Había una persona especialmente intrigado de este hecho, Sasuke Uchiha, había oído hablar de él, de su inmenso poder, y eso era algo que él buscaba para lograr vengar a su clan matando a su hermano. Se aseguraría de comprobar si los rumores eran ciertos.

También se había filtrado la información sobre los combates de exhibición, y aunque asustados, la curiosidad de gran parte de la población del pueblo haría que fueran a ver los enfrentamientos.

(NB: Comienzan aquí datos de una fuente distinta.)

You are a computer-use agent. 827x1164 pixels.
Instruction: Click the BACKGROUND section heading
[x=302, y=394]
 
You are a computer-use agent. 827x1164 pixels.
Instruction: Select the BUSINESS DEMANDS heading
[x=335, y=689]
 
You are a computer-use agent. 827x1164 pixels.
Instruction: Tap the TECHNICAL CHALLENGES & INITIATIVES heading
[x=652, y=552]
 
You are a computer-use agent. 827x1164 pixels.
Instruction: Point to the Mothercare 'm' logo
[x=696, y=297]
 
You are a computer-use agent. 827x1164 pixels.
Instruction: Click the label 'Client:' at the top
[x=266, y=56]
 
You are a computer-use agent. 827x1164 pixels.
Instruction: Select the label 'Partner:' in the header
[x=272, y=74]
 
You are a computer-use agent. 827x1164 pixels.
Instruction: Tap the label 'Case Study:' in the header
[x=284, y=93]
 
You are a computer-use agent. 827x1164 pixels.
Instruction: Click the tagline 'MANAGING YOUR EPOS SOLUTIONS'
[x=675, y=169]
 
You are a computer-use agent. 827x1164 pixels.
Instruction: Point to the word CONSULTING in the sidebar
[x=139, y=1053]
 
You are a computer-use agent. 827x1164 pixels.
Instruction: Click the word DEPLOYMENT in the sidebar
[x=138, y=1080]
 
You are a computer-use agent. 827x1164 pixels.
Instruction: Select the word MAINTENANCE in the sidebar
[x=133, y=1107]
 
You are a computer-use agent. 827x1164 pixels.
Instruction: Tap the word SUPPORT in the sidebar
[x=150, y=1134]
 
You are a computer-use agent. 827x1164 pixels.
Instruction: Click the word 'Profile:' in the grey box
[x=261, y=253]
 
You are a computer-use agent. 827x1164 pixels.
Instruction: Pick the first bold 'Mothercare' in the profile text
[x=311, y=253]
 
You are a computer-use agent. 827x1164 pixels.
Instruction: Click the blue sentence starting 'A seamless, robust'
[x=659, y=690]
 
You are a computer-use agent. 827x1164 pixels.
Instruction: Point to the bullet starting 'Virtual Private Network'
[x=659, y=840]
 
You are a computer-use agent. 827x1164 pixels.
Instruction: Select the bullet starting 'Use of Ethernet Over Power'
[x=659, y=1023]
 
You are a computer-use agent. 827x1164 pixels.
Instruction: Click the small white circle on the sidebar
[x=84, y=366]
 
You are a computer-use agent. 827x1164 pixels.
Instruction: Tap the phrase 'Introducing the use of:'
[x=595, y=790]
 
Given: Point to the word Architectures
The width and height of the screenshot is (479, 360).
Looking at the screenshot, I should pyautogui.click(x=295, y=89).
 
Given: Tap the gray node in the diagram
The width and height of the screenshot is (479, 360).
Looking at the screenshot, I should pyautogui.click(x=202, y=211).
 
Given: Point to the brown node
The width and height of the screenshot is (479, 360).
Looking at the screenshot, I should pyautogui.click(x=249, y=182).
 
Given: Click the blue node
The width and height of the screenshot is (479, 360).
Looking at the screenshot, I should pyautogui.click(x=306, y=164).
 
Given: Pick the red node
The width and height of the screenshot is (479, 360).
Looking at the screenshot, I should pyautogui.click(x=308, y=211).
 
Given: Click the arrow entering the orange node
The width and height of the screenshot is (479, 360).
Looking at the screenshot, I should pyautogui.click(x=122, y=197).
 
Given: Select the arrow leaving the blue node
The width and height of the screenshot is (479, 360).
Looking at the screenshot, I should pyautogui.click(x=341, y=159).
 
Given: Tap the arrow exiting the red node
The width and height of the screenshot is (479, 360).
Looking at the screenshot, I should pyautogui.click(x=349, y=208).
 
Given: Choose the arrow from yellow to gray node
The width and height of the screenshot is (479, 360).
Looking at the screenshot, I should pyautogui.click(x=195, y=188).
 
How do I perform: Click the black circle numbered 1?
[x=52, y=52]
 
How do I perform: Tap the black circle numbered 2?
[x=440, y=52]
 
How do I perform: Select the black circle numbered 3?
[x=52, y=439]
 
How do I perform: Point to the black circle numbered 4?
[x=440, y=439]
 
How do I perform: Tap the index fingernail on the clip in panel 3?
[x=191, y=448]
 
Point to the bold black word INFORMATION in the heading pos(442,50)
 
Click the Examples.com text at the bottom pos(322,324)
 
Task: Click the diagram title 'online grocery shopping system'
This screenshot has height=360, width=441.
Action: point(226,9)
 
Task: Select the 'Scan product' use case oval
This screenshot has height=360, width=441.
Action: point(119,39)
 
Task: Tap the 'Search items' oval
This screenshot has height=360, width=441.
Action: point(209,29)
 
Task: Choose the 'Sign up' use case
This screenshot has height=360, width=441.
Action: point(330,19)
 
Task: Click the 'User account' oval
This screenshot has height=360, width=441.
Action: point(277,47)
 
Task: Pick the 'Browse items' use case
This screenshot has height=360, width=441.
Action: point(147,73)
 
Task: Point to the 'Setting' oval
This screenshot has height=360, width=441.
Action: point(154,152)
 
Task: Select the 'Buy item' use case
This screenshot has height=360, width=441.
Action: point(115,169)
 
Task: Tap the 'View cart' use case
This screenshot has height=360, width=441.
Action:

Kakashi, al ser uno de los participantes, avisó a su equipo genin de que sería uno de los competidores, por lo que los tres irían para animar a su sensei, aunque en el caso del Uchiha también sería para analizar la fuerza de los miembros de la aldea dirigida por Orochimaru.

El día que estaba previsto, poco antes del mediodía, el otokage y su séquito entraron por las puertas de Konoha, recibiendo en su mayoría miradas asustadas, de odio, o incluso curiosidad.

Aneko y Raidou miraban a su alrededor con expresiones serias, analizando a las personas del lugar, no había gran diferencia desde la última vez que estuvieron en la aldea, pero ellos sí eran diferentes, eran mucho más fuertes, nadie sería capaz de dañarlos si ellos no lo permitían.

-Orochimaru - oyeron decir a alguien enfrente suyo, miraron y se encontraron con el hokage, era algo más viejo de lo que lo recordaban, pero era normal dado el tiempo pasado.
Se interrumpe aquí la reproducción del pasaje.